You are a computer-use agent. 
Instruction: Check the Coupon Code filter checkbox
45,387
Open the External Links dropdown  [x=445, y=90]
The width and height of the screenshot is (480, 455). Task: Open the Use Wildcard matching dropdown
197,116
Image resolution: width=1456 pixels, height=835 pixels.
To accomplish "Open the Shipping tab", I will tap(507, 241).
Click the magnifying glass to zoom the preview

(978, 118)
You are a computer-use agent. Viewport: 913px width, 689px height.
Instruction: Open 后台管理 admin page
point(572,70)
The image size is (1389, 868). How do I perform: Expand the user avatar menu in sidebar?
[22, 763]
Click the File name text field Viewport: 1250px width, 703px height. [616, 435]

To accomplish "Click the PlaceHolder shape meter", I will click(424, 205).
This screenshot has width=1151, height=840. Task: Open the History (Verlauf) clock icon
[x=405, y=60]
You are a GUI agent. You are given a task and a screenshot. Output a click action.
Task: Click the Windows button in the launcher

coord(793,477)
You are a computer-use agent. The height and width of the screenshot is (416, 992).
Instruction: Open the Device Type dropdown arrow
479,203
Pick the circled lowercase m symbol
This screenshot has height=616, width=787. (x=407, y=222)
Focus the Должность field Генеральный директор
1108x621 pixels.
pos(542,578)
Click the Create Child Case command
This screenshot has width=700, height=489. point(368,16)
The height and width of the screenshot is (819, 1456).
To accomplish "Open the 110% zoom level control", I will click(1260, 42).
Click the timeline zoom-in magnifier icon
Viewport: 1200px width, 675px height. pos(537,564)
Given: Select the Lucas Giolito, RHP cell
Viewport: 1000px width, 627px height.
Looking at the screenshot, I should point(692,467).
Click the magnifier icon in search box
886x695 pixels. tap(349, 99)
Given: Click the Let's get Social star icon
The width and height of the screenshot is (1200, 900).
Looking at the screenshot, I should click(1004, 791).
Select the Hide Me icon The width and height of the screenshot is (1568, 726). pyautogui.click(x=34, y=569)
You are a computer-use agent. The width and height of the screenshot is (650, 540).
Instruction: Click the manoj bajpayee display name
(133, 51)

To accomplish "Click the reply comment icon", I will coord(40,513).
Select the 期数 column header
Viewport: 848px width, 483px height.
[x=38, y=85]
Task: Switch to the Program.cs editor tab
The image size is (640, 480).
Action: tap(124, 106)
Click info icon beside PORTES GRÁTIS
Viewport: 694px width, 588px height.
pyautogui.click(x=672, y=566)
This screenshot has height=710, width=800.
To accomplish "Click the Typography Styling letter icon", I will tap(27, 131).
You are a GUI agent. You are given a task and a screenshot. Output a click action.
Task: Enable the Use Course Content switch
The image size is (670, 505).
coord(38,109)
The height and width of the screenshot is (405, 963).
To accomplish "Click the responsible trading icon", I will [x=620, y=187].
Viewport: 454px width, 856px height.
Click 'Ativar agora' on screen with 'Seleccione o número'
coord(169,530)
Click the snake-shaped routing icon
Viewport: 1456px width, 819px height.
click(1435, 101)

Your instructions »
Extract every line of the listing above, from the line containing "Given: Select the Lucas Giolito, RHP cell" down to the line containing "Select the Hide", copying each one verbatim.

Answer for this exercise »
Given: Select the Lucas Giolito, RHP cell
Viewport: 1000px width, 627px height.
Looking at the screenshot, I should point(692,467).
Click the magnifier icon in search box
886x695 pixels. tap(349, 99)
Given: Click the Let's get Social star icon
The width and height of the screenshot is (1200, 900).
Looking at the screenshot, I should click(1004, 791).
Select the Hide Me icon The width and height of the screenshot is (1568, 726). pyautogui.click(x=34, y=569)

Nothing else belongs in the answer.